Today I was searching on the internet for ideas for animated figures (actually for a H0 scale project I'm working on together with a friend). I find some very nice clips on making animated figures in 0-scale, so these must be certainly doable in G scale!

Perhaps some of you have seen these once already but I thought it was worth sharing them.

Underneath some examples, but there are more from the same author on Youtube (even animated western gogodancers...).

Blacksmith and forge animation

2 Cowboys with horses animation

Cowboy on horse

Caboose with brakeman 

Paul


----------



## blueregal (Jan 3, 2008)

Noel Wilson is pretty savy when it comes to animations in G-scale.
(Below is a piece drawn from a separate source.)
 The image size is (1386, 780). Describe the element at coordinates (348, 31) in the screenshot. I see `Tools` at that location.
Go to his channel and see some of it. Regal

Santa Fe & Butthead Cove. R.R. - live streaming video powered by Livestream

YouTube - ‪noelw71's Channel‬‏


----------



## Dean Whipple (Jan 2, 2008)

Those are great...


----------



## rkapuaala (Jan 3, 2008)

Thats are amazing


----------



## bmwr71 (Jan 30, 2010)

The guy's name is Laurie from Australia and he is on the yahoo layout sound group that I am on. He has more videos of different steps to the completed shop with a guy working the bellows and LED lights for the fire. He was working on getting sound set up for it.
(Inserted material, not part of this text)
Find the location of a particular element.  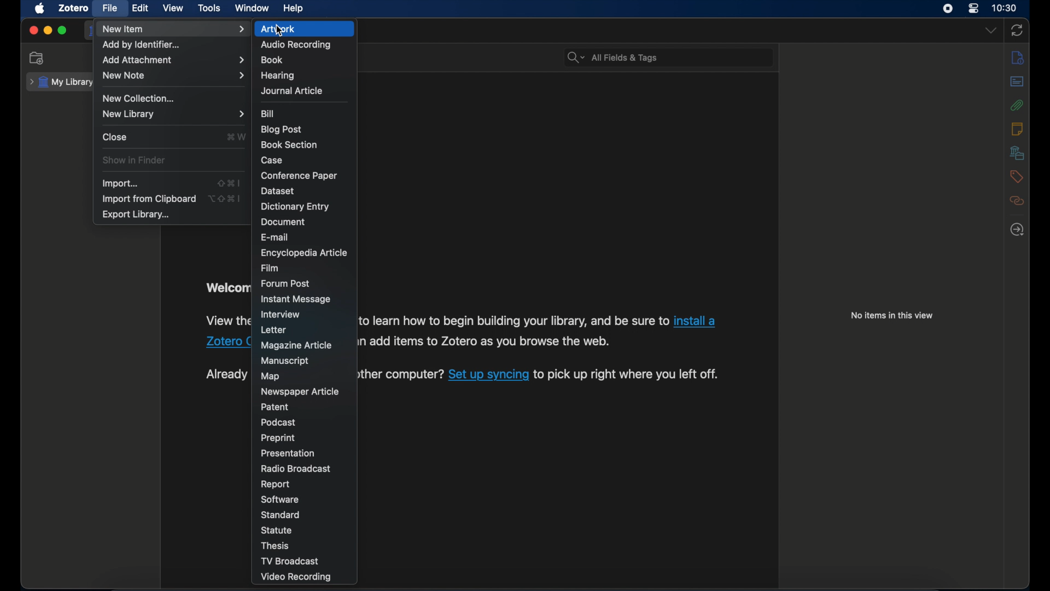

tags is located at coordinates (1015, 176).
Never have seen a blacksmith turn his head when striking an object and told him that the horses should periodically make some road apples with a plop sound.

Doug


----------



## Cougar Rock Rail (Jan 2, 2008)

Those are really nice! 

Animated figures in G scale are now available--made by Prehm in Germany. 

http://www.prehm-modellbahn.de/start.html 

Axel at Train-Li carries them: 

http://www.train-li-usa.com/store/prehm-miniaturen-motion-figures-c-24_89_166.html 

Keith


----------



## toddalin (Jan 4, 2008)

Watch for Gustav to be pushing his ice into the reefer in a future _Garden Railways_ Magazine.


----------



## Greg Elmassian (Jan 3, 2008)

The first animations are very nice, but nothing explained about the theory of how to make the movement. I see the presenter has a book, so I guess that's why. 

Noel has done some live video presentations on how to animate, and those were fantastic, showing how to get complex movement, that's the part that's really tricky in my opinion. 

Maybe we can find those live videos somewhere? Noel? 

Greg


----------



## Cap'nBill (Dec 27, 2008)

Try this link to You Tube video. Automation....the final frontier. 
http://www.youtube.com/watch?v=yuYkQ2bxBv8


----------